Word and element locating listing

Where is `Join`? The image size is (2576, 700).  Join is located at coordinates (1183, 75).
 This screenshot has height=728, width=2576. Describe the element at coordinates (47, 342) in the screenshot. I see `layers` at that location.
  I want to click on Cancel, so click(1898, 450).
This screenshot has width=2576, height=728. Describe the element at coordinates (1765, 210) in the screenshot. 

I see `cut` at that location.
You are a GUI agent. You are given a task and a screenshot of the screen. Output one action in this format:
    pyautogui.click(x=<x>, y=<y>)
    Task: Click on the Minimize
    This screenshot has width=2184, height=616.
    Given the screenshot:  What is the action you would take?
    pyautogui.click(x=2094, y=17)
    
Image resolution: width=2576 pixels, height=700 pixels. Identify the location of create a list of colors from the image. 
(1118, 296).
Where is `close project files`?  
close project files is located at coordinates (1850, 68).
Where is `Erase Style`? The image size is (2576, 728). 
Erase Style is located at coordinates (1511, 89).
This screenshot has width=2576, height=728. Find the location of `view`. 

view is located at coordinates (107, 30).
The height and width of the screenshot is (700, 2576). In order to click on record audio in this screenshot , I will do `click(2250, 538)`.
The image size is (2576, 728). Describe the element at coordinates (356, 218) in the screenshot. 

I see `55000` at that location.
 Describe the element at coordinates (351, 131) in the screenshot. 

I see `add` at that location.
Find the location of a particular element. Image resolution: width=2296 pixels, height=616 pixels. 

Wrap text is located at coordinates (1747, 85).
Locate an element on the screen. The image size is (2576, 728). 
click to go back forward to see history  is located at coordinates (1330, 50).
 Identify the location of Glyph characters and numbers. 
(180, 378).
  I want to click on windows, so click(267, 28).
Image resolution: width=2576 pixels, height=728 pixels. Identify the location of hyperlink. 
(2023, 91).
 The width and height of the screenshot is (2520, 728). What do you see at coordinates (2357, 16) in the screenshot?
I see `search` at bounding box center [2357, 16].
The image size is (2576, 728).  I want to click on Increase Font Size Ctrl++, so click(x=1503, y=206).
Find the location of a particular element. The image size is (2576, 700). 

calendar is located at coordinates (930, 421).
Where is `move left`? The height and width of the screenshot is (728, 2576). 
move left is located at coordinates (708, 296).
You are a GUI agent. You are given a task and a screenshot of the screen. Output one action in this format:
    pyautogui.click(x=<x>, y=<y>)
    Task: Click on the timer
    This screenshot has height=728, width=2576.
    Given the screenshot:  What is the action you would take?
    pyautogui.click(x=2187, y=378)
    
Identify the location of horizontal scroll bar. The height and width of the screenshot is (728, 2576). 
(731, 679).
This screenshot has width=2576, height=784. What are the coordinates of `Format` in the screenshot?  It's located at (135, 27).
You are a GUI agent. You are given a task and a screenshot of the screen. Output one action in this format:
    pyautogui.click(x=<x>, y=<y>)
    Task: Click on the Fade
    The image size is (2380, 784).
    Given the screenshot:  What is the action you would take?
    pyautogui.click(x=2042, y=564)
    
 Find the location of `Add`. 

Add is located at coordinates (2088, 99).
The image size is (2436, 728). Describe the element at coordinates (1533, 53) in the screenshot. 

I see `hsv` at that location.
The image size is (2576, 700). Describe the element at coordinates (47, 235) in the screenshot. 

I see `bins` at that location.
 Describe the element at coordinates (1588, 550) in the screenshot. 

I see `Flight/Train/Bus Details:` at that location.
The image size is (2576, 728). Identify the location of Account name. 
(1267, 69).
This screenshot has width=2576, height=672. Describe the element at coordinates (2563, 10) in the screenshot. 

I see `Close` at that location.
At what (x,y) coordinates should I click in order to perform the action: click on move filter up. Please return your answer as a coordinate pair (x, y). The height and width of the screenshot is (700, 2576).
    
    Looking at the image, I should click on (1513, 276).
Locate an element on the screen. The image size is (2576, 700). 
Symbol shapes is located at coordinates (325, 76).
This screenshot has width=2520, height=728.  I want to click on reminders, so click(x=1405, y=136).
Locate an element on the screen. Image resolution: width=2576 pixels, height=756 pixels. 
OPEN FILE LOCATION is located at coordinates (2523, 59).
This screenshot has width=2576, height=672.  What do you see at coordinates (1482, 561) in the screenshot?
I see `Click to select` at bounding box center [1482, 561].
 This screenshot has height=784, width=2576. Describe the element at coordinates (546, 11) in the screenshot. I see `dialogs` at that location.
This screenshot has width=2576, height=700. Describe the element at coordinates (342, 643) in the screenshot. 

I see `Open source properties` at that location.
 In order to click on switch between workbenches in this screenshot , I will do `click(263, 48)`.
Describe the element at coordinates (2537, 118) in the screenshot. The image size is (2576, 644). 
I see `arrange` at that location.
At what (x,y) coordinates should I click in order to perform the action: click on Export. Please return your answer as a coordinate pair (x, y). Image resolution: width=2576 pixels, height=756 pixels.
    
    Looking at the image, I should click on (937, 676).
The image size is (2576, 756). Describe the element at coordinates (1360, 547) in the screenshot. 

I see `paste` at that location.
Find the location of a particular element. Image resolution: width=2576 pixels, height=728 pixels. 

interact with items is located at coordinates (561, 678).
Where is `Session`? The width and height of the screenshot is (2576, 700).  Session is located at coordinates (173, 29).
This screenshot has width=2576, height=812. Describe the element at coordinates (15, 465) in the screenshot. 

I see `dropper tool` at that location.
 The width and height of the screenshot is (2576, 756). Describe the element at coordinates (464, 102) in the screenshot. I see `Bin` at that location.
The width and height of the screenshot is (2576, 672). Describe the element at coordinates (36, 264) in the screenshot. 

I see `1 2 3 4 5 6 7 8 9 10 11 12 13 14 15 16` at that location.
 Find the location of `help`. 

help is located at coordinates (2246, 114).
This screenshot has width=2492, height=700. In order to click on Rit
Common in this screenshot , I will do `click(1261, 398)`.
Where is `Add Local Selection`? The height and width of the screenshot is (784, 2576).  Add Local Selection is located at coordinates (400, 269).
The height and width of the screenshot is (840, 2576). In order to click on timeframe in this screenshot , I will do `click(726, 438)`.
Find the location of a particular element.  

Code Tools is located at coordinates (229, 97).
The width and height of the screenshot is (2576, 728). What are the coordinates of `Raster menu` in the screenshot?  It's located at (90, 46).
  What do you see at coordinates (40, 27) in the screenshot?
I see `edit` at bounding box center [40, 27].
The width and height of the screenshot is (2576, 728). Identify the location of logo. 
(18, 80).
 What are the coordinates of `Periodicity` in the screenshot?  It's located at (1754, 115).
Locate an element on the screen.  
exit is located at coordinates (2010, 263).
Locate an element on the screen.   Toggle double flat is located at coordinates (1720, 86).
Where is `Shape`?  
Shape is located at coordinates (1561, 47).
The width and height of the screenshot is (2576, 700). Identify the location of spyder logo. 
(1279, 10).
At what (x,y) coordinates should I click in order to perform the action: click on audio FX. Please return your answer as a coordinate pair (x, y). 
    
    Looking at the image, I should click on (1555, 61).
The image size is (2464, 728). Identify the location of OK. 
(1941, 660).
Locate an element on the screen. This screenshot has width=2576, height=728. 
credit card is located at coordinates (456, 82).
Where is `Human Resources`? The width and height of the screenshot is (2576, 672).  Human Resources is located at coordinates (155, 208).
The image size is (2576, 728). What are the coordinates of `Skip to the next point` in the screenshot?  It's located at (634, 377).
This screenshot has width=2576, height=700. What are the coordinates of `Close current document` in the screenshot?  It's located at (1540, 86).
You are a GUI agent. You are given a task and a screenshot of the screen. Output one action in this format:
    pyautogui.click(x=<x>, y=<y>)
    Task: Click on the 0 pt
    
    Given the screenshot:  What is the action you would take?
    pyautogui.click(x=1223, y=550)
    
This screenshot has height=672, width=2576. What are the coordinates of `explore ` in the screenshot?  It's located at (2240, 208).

[WHAT YOU ARE ASKED TO DO]
Give the lines of the listing above as a JSON list of strings, one string per line, and leave out blank lines.

[SOLUTION]
[
  "Where is `Join`? The image size is (2576, 700).  Join is located at coordinates (1183, 75).",
  " This screenshot has height=728, width=2576. Describe the element at coordinates (47, 342) in the screenshot. I see `layers` at that location.",
  "  I want to click on Cancel, so click(1898, 450).",
  "This screenshot has width=2576, height=728. Describe the element at coordinates (1765, 210) in the screenshot. ",
  "I see `cut` at that location.",
  "You are a GUI agent. You are given a task and a screenshot of the screen. Output one action in this format:",
  "    pyautogui.click(x=<x>, y=<y>)",
  "    Task: Click on the Minimize",
  "    This screenshot has width=2184, height=616.",
  "    Given the screenshot:  What is the action you would take?",
  "    pyautogui.click(x=2094, y=17)",
  "Image resolution: width=2576 pixels, height=700 pixels. Identify the location of create a list of colors from the image. ",
  "(1118, 296).",
  "Where is `close project files`?  ",
  "close project files is located at coordinates (1850, 68).",
  "Where is `Erase Style`? The image size is (2576, 728). ",
  "Erase Style is located at coordinates (1511, 89).",
  "This screenshot has width=2576, height=728. Find the location of `view`. ",
  "view is located at coordinates (107, 30).",
  "The height and width of the screenshot is (700, 2576). In order to click on record audio in this screenshot , I will do `click(2250, 538)`.",
  "The image size is (2576, 728). Describe the element at coordinates (356, 218) in the screenshot. ",
  "I see `55000` at that location.",
  " Describe the element at coordinates (351, 131) in the screenshot. ",
  "I see `add` at that location.",
  "Find the location of a particular element. Image resolution: width=2296 pixels, height=616 pixels. ",
  "Wrap text is located at coordinates (1747, 85).",
  "Locate an element on the screen. The image size is (2576, 728). ",
  "click to go back forward to see history  is located at coordinates (1330, 50).",
  " Identify the location of Glyph characters and numbers. ",
  "(180, 378).",
  "  I want to click on windows, so click(267, 28).",
  "Image resolution: width=2576 pixels, height=728 pixels. Identify the location of hyperlink. ",
  "(2023, 91).",
  " The width and height of the screenshot is (2520, 728). What do you see at coordinates (2357, 16) in the screenshot?",
  "I see `search` at bounding box center [2357, 16].",
  "The image size is (2576, 728).  I want to click on Increase Font Size Ctrl++, so click(x=1503, y=206).",
  "Find the location of a particular element. The image size is (2576, 700). ",
  "calendar is located at coordinates (930, 421).",
  "Where is `move left`? The height and width of the screenshot is (728, 2576). ",
  "move left is located at coordinates (708, 296).",
  "You are a GUI agent. You are given a task and a screenshot of the screen. Output one action in this format:",
  "    pyautogui.click(x=<x>, y=<y>)",
  "    Task: Click on the timer",
  "    This screenshot has height=728, width=2576.",
  "    Given the screenshot:  What is the action you would take?",
  "    pyautogui.click(x=2187, y=378)",
  "Identify the location of horizontal scroll bar. The height and width of the screenshot is (728, 2576). ",
  "(731, 679).",
  "This screenshot has width=2576, height=784. What are the coordinates of `Format` in the screenshot?  It's located at (135, 27).",
  "You are a GUI agent. You are given a task and a screenshot of the screen. Output one action in this format:",
  "    pyautogui.click(x=<x>, y=<y>)",
  "    Task: Click on the Fade",
  "    The image size is (2380, 784).",
  "    Given the screenshot:  What is the action you would take?",
  "    pyautogui.click(x=2042, y=564)",
  " Find the location of `Add`. ",
  "Add is located at coordinates (2088, 99).",
  "The image size is (2436, 728). Describe the element at coordinates (1533, 53) in the screenshot. ",
  "I see `hsv` at that location.",
  "The image size is (2576, 700). Describe the element at coordinates (47, 235) in the screenshot. ",
  "I see `bins` at that location.",
  " Describe the element at coordinates (1588, 550) in the screenshot. ",
  "I see `Flight/Train/Bus Details:` at that location.",
  "The image size is (2576, 728). Identify the location of Account name. ",
  "(1267, 69).",
  "This screenshot has width=2576, height=672. Describe the element at coordinates (2563, 10) in the screenshot. ",
  "I see `Close` at that location.",
  "At what (x,y) coordinates should I click in order to perform the action: click on move filter up. Please return your answer as a coordinate pair (x, y). The height and width of the screenshot is (700, 2576).",
  "    Looking at the image, I should click on (1513, 276).",
  "Locate an element on the screen. The image size is (2576, 700). ",
  "Symbol shapes is located at coordinates (325, 76).",
  "This screenshot has width=2520, height=728.  I want to click on reminders, so click(x=1405, y=136).",
  "Locate an element on the screen. Image resolution: width=2576 pixels, height=756 pixels. ",
  "OPEN FILE LOCATION is located at coordinates (2523, 59).",
  "This screenshot has width=2576, height=672.  What do you see at coordinates (1482, 561) in the screenshot?",
  "I see `Click to select` at bounding box center [1482, 561].",
  " This screenshot has height=784, width=2576. Describe the element at coordinates (546, 11) in the screenshot. I see `dialogs` at that location.",
  "This screenshot has width=2576, height=700. Describe the element at coordinates (342, 643) in the screenshot. ",
  "I see `Open source properties` at that location.",
  " In order to click on switch between workbenches in this screenshot , I will do `click(263, 48)`.",
  "Describe the element at coordinates (2537, 118) in the screenshot. The image size is (2576, 644). ",
  "I see `arrange` at that location.",
  "At what (x,y) coordinates should I click in order to perform the action: click on Export. Please return your answer as a coordinate pair (x, y). Image resolution: width=2576 pixels, height=756 pixels.",
  "    Looking at the image, I should click on (937, 676).",
  "The image size is (2576, 756). Describe the element at coordinates (1360, 547) in the screenshot. ",
  "I see `paste` at that location.",
  "Find the location of a particular element. Image resolution: width=2576 pixels, height=728 pixels. ",
  "interact with items is located at coordinates (561, 678).",
  "Where is `Session`? The width and height of the screenshot is (2576, 700).  Session is located at coordinates (173, 29).",
  "This screenshot has width=2576, height=812. Describe the element at coordinates (15, 465) in the screenshot. ",
  "I see `dropper tool` at that location.",
  " The width and height of the screenshot is (2576, 756). Describe the element at coordinates (464, 102) in the screenshot. I see `Bin` at that location.",
  "The width and height of the screenshot is (2576, 672). Describe the element at coordinates (36, 264) in the screenshot. ",
  "I see `1 2 3 4 5 6 7 8 9 10 11 12 13 14 15 16` at that location.",
  " Find the location of `help`. ",
  "help is located at coordinates (2246, 114).",
  "This screenshot has width=2492, height=700. In order to click on Rit",
  "Common in this screenshot , I will do `click(1261, 398)`.",
  "Where is `Add Local Selection`? The height and width of the screenshot is (784, 2576).  Add Local Selection is located at coordinates (400, 269).",
  "The height and width of the screenshot is (840, 2576). In order to click on timeframe in this screenshot , I will do `click(726, 438)`.",
  "Find the location of a particular element.  ",
  "Code Tools is located at coordinates (229, 97).",
  "The width and height of the screenshot is (2576, 728). What are the coordinates of `Raster menu` in the screenshot?  It's located at (90, 46).",
  "  What do you see at coordinates (40, 27) in the screenshot?",
  "I see `edit` at bounding box center [40, 27].",
  "The width and height of the screenshot is (2576, 728). Identify the location of logo. ",
  "(18, 80).",
  " What are the coordinates of `Periodicity` in the screenshot?  It's located at (1754, 115).",
  "Locate an element on the screen.  ",
  "exit is located at coordinates (2010, 263).",
  "Locate an element on the screen.   Toggle double flat is located at coordinates (1720, 86).",
  "Where is `Shape`?  ",
  "Shape is located at coordinates (1561, 47).",
  "The width and height of the screenshot is (2576, 700). Identify the location of spyder logo. ",
  "(1279, 10).",
  "At what (x,y) coordinates should I click in order to perform the action: click on audio FX. Please return your answer as a coordinate pair (x, y). ",
  "    Looking at the image, I should click on (1555, 61).",
  "The image size is (2464, 728). Identify the location of OK. ",
  "(1941, 660).",
  "Locate an element on the screen. This screenshot has width=2576, height=728. ",
  "credit card is located at coordinates (456, 82).",
  "Where is `Human Resources`? The width and height of the screenshot is (2576, 672).  Human Resources is located at coordinates (155, 208).",
  "The image size is (2576, 728). What are the coordinates of `Skip to the next point` in the screenshot?  It's located at (634, 377).",
  "This screenshot has width=2576, height=700. What are the coordinates of `Close current document` in the screenshot?  It's located at (1540, 86).",
  "You are a GUI agent. You are given a task and a screenshot of the screen. Output one action in this format:",
  "    pyautogui.click(x=<x>, y=<y>)",
  "    Task: Click on the 0 pt",
  "    Given the screenshot:  What is the action you would take?",
  "    pyautogui.click(x=1223, y=550)",
  "This screenshot has height=672, width=2576. What are the coordinates of `explore ` in the screenshot?  It's located at (2240, 208)."
]